• DESCRIPTION OF THE TASK
Your answer must be the full set of entries, reproduced exactly.

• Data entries
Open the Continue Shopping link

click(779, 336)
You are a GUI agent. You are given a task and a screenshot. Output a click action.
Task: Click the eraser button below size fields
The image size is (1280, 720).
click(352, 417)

• RESPONSE AREA
Open the Continue Shopping link

click(779, 336)
You are a GUI agent. You are given a task and a screenshot. Output a click action.
Task: Click the eraser button below size fields
The image size is (1280, 720).
click(352, 417)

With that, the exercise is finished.